Brief: Reproduce the saved entries below line for line, with no changes.

(Saved entries)
◆ ◆ ◆ ◆ ◆ ◆ ◆
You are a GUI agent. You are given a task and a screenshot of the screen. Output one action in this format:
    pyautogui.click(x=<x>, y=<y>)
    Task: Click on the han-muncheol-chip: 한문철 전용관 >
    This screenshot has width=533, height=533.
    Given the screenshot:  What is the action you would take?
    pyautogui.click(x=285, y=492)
◆ ◆ ◆ ◆ ◆ ◆ ◆
Expected answer:
You are a GUI agent. You are given a task and a screenshot of the screen. Output one action in this format:
    pyautogui.click(x=<x>, y=<y>)
    Task: Click on the han-muncheol-chip: 한문철 전용관 >
    This screenshot has width=533, height=533.
    Given the screenshot:  What is the action you would take?
    pyautogui.click(x=285, y=492)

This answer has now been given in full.